Suara dering ponsel terdengar. Hazel mengambil ponselnya yang ada di atas meja, dan menatap ke layar tertera nomor telepon dari Jenia—teman lamanya menghubunginya.
Hazel mendengkus pelan. “Maaf, Jenia. Kepalaku sedang pusing. Aku tidak bisa menjawab telepon.”
Hazel memutuskan untuk tidak menjawab telepon dari Jenia. Kepalanya seolah pecah. Mood naik turun, membuatnya tak ingin bicara dengan siapa pun. Namun, sayangnya di kala dering ponsel berhenti—malah ponselnya kembali berdering.
“Ck! Jenia ini menelepon berkali-kali seperti aku memiliki utang saja,” gerutu Hazel sebal. Dengan sangat terpaksa, dia memilih menjawab panggilan telepon itu. Jenia terus menghubunginya berkali-kali, membuat mau tak mau Hazel menjawab panggilan itu.
“Ada apa, Jenia?” seru Hazel kala panggilan terhubung.
“Hazel? Aku dengar kau ada di Bern. Apa itu benar?” ujar Jenia dari seberang sana.
Hazel menghela napas dalam. “Iya, benar. Aku sedang berada di Bern. Ada apa?”
“Great! Malam ini, aku mengadakan pesta ulang tahunku. Tolong kau datang, ya!”
“Maaf, Jenia. Hari ini aku sibuk. Aku akan meminta asistenku mengirimkan hadiah untukmu.”
“Come on, Hazel. Kita sudah lama tidak bertemu.”
“Jenia—”
“Hazel, please. Datanglah ke acara ulang tahunku. Kebetulan aku merayakan ulang tahun di Swiss, dan kau juga ada di Swiss. Jadi apa salahnya kau datang sebentar ke acara ulang tahunku?”
Hazel memijat keningnya merasakan pusing. Dia menyesal menjawab telepon dari Jenia. Jika tahu seperti ini, lebih baik dirinya tak usah menjawab telepon dari temannya itu. Benar-benar menyusahkan!
“Fine, aku akan datang ke pesta ulang tahunmu. Tapi, maaf, aku tidak bisa lama.”
“Thank you, Hazel! Aku menunggu.”
Hazel menutup panggilan telepon itu, dan mengirimkan pesan pada asistennya untuk menyiapkan hadiah tas dari salah satu brand ternama dunia sebagai hadiah untuk Jenia.
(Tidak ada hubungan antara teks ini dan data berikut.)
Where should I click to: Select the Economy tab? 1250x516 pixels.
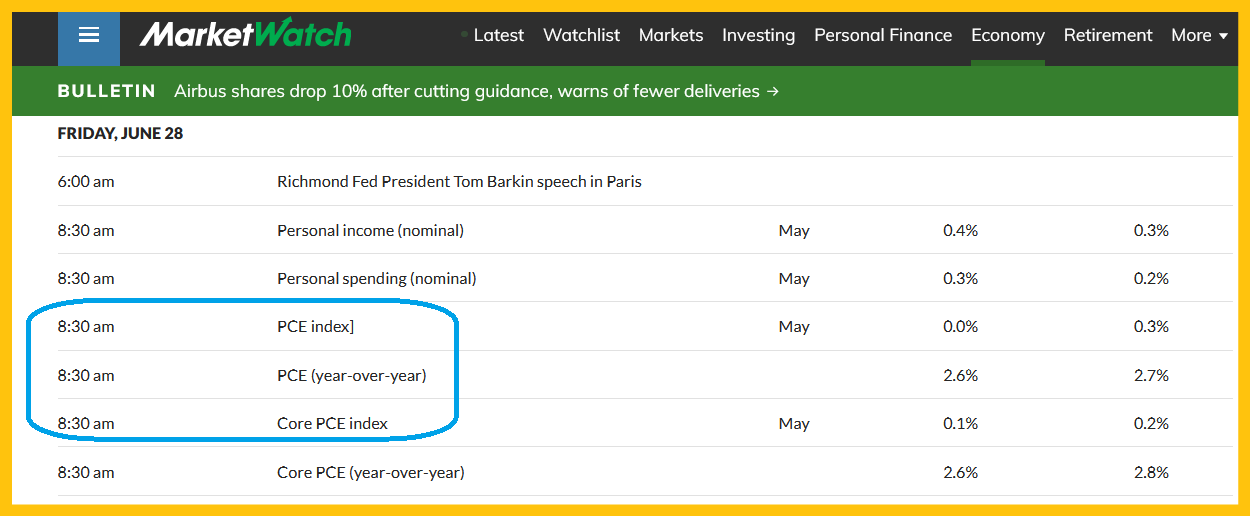(x=1007, y=35)

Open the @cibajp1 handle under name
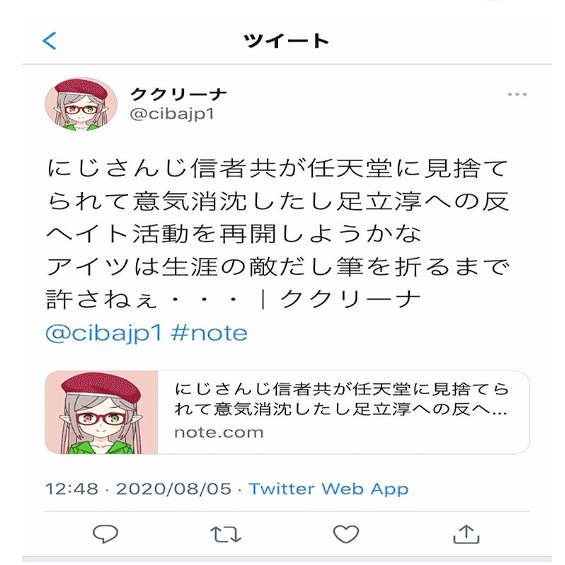[172, 114]
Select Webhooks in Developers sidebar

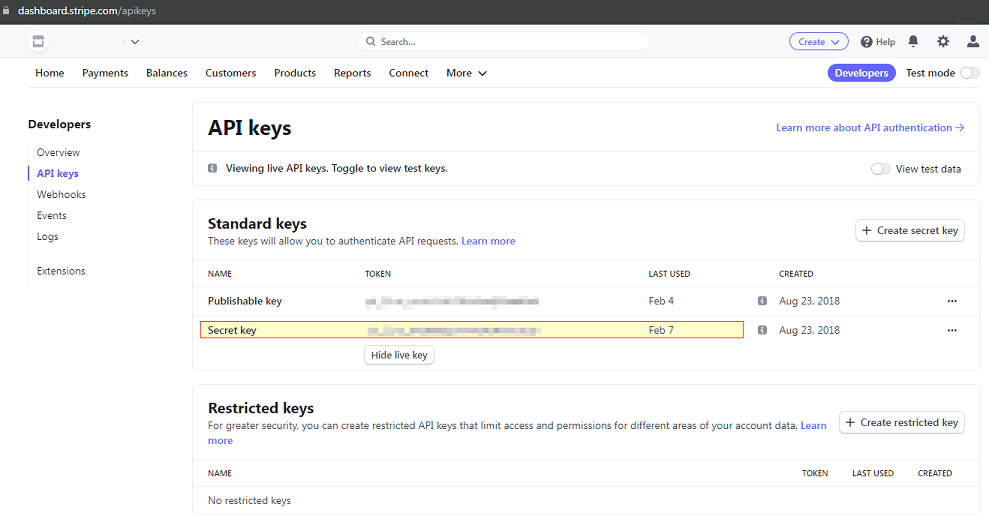(61, 195)
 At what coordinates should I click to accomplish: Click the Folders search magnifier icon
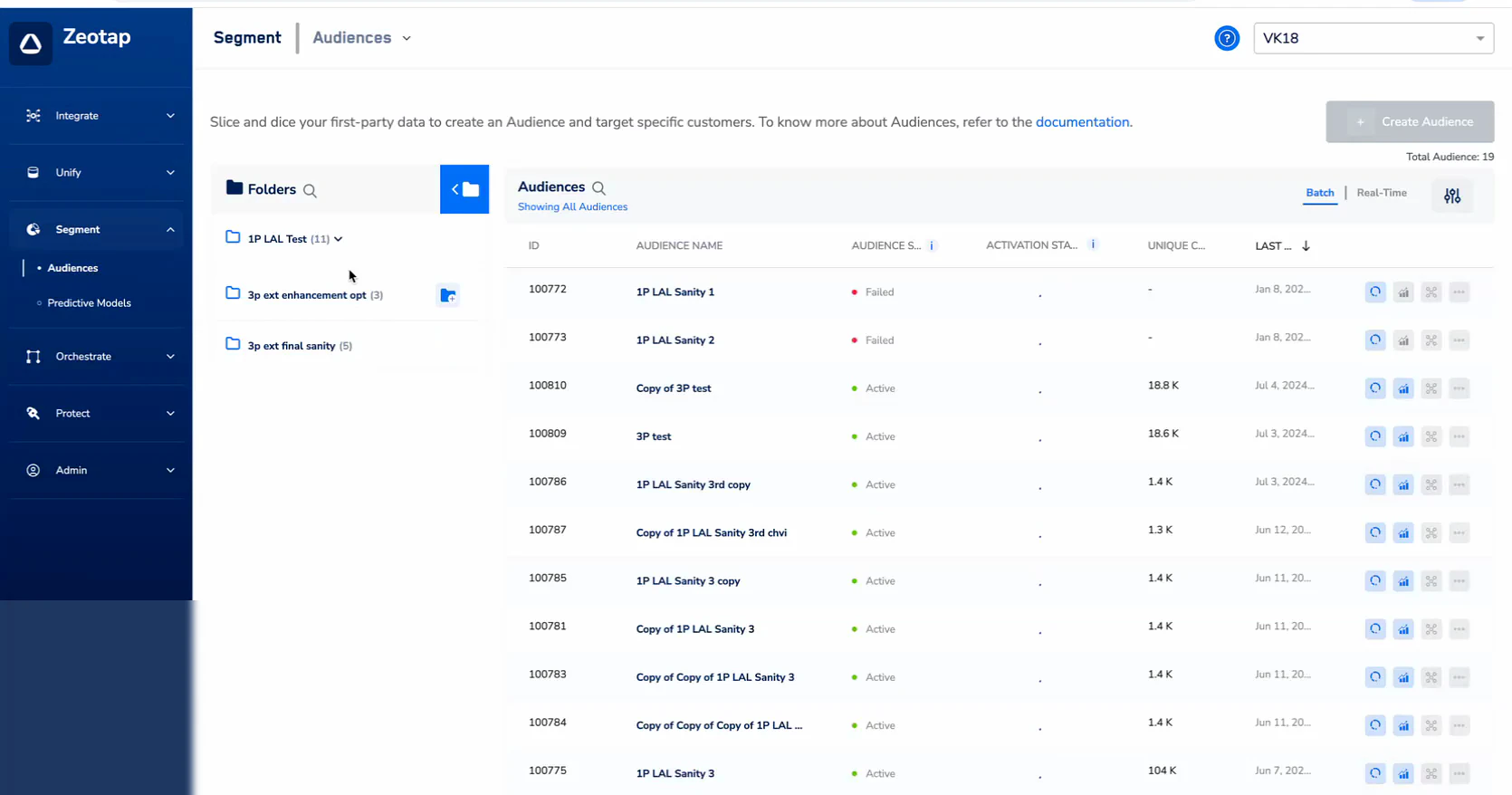pyautogui.click(x=310, y=190)
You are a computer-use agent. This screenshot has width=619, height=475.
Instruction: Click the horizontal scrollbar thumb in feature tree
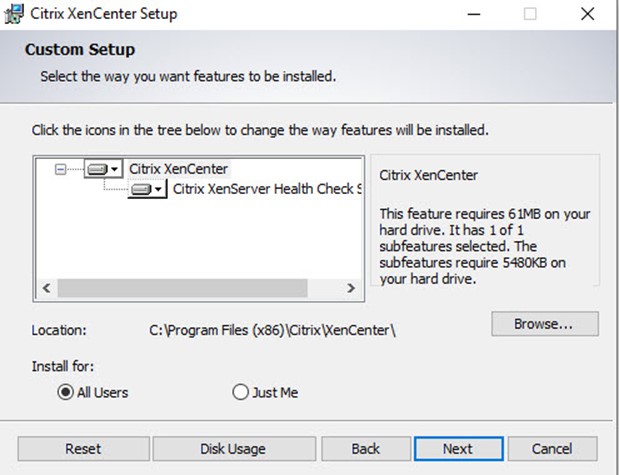[182, 288]
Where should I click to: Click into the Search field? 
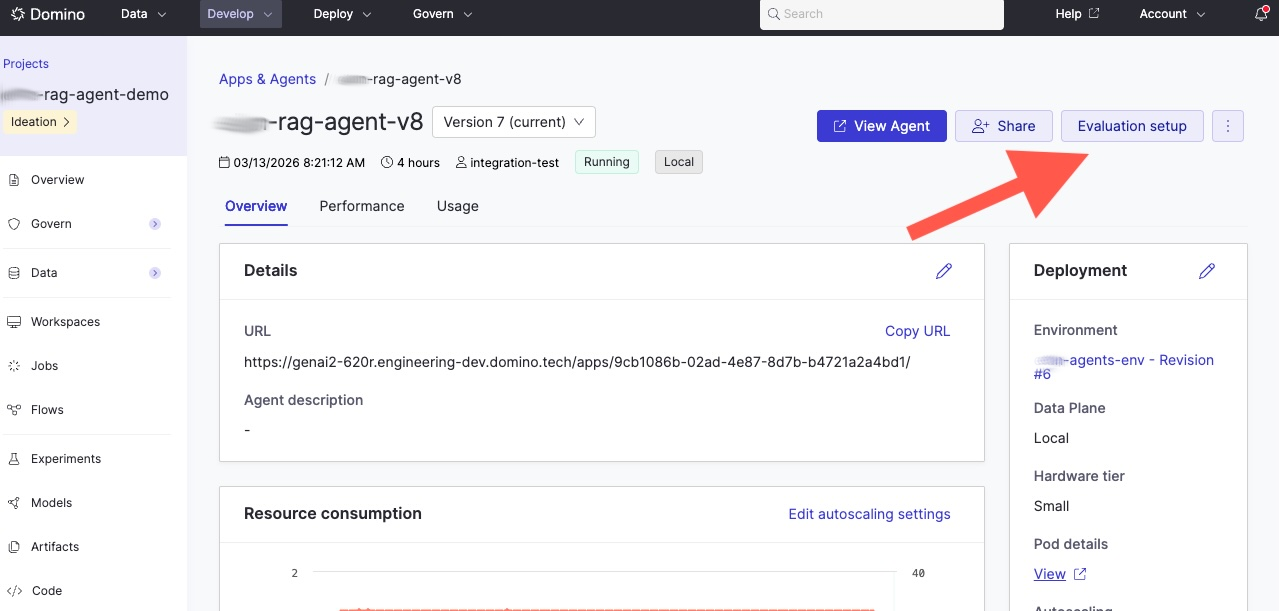point(880,14)
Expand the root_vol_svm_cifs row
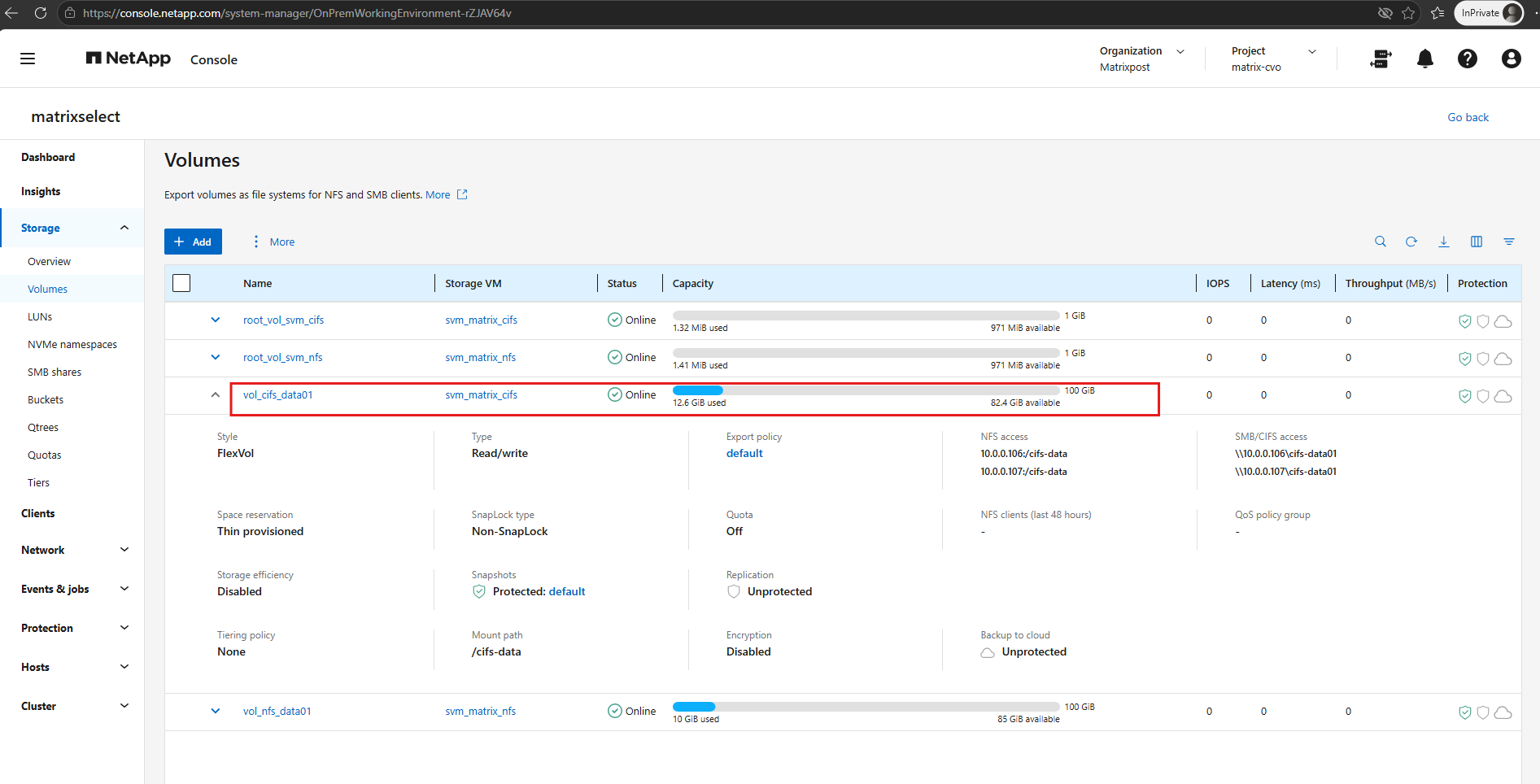 coord(216,320)
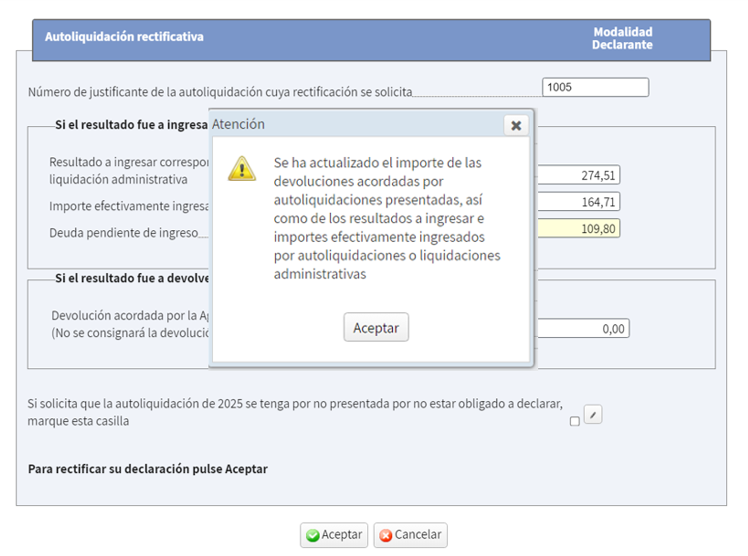Select the yellow deuda pendiente field 109,80
Image resolution: width=748 pixels, height=556 pixels.
[x=578, y=228]
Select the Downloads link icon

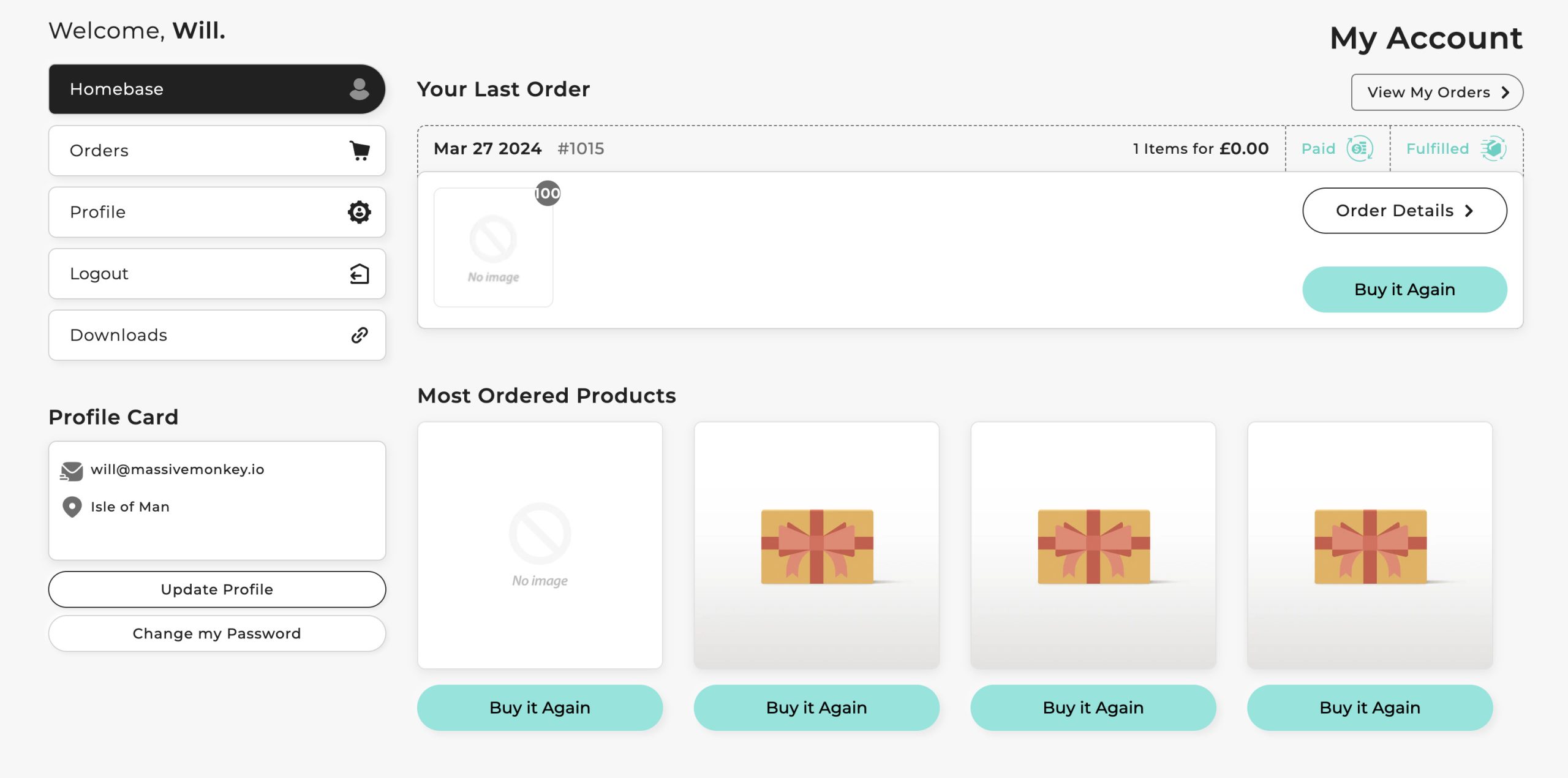click(359, 335)
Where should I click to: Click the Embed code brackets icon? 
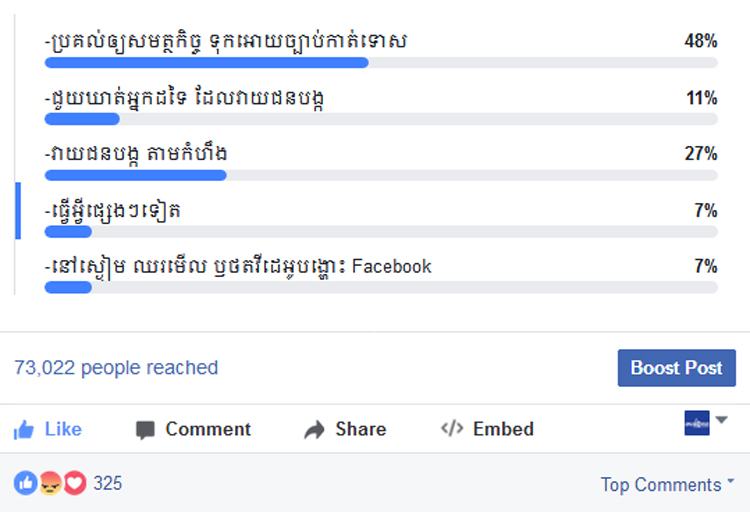pyautogui.click(x=452, y=429)
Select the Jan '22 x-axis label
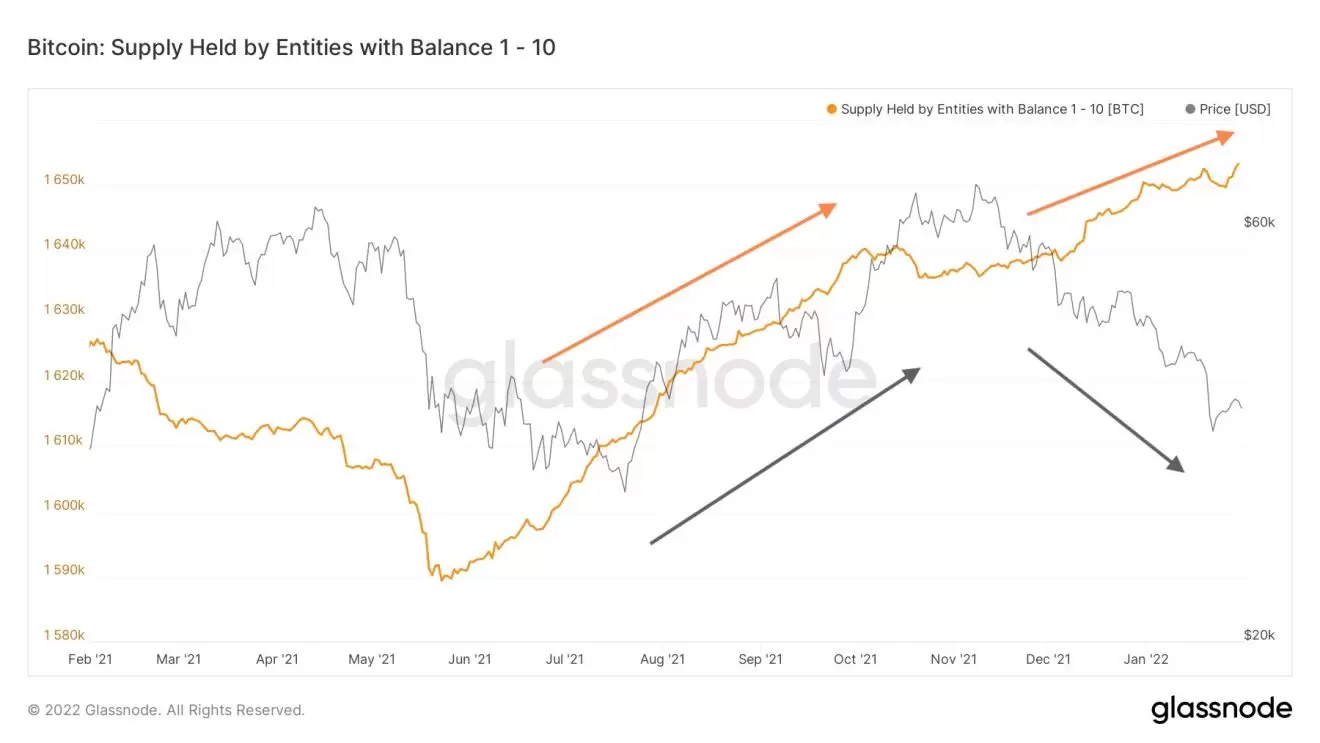The height and width of the screenshot is (743, 1320). tap(1146, 659)
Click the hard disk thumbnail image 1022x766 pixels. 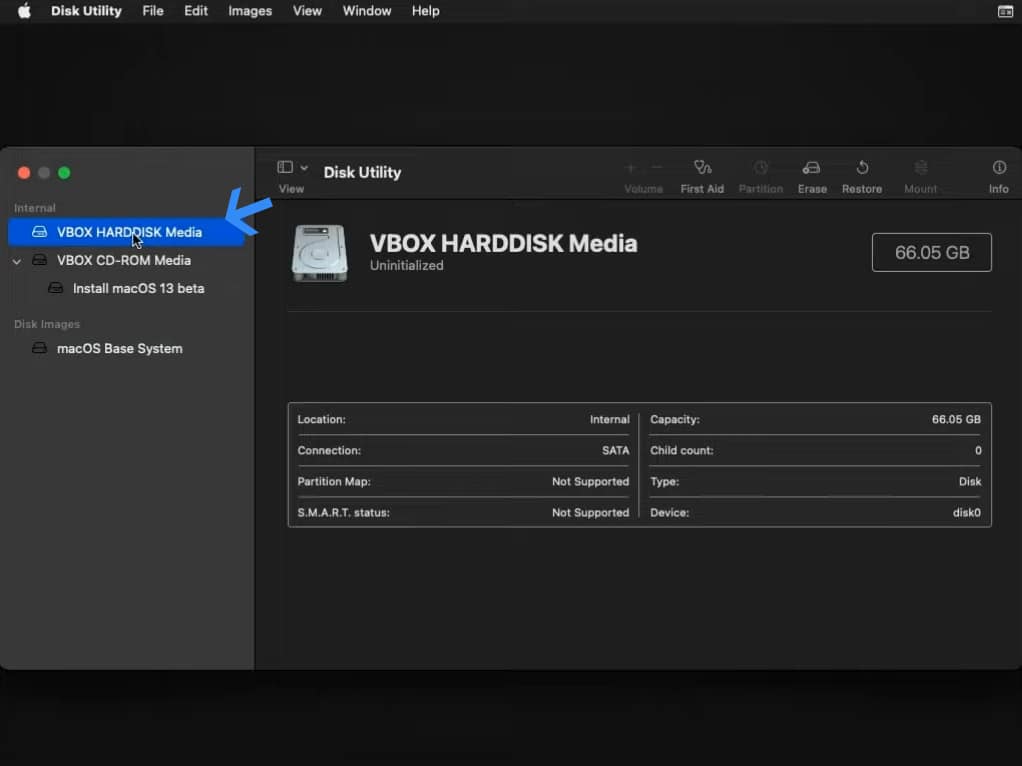319,252
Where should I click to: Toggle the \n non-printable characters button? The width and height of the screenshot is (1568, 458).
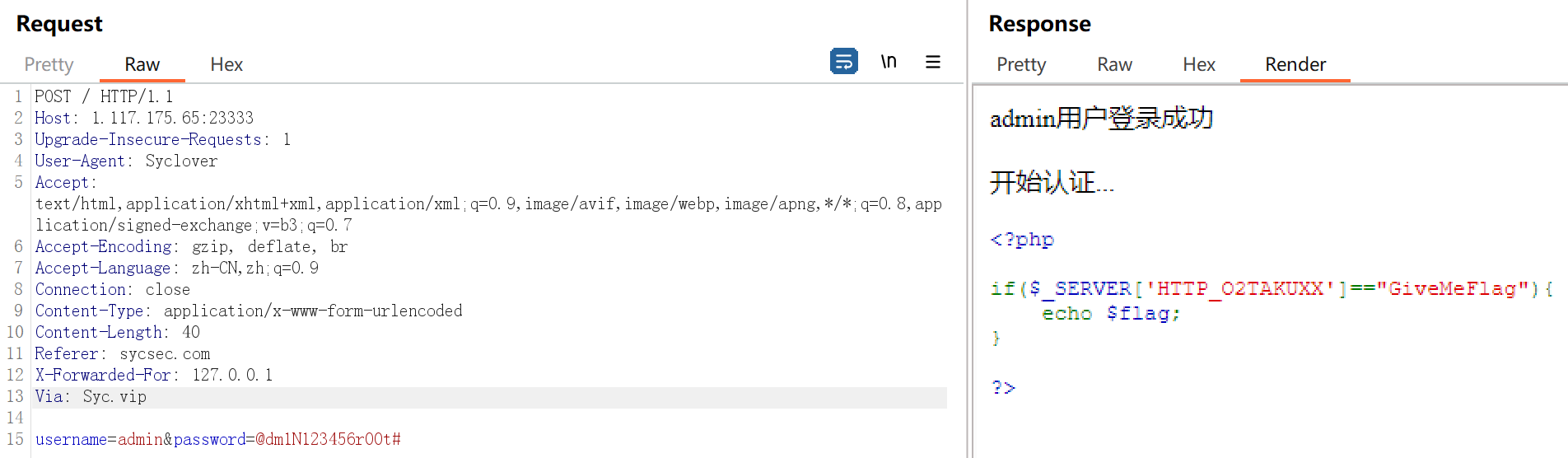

Malam ini dia akan datang ke pesta ulang tahun Jenia, hanya sebentar saja. Dia tidak akan lama-lama menghadiri pesta ulang tahun temannya itu.
***
Klub malam ternama di kota Bern, menjadi tempat di mana teman Hazel merayakan ulang tahun. Tampak Hazel sedikit kurang nyaman dengan aroma tembakau dan alkohol. Tapi apa boleh buat? Pesta ulang tahun Jenia diadakan di klub malam.
Hazel bukan wanita kuno yang tak menyentuh klub malam. Tentu dia pernah mendatangi klub malam. Akan tetapi, jika mood tidak bagus, dia kurang menyukai klub malam yang selalu berisik dengan musik-musik. Satu lagi, klub malam selalu menjadi tempat banyak orang bercumbu secara bebas padahal bukan pasangan.
“Hazel Afford! Oh, My God! You’re so gorgeous!” seru Jenia kagum akan penampilan Hazel yang cantik dan seksi. Balutan dress berwarna navy dengan model tali spaghetti, dan belahan paha tinggi membuat Hazel Afford layaknya seorang dewi.
Sejak memasuki klub malam, banyak mata yang tak berkedip melihat paras cantik dari Hazel Afford. Namun, sayangnya Hazel tak peduli dengan tatapan mata pria yang tak lepas menatapnya. Malah dia sangat jengah melihat pria-pria yang menatapnya dengan tatapan lapar.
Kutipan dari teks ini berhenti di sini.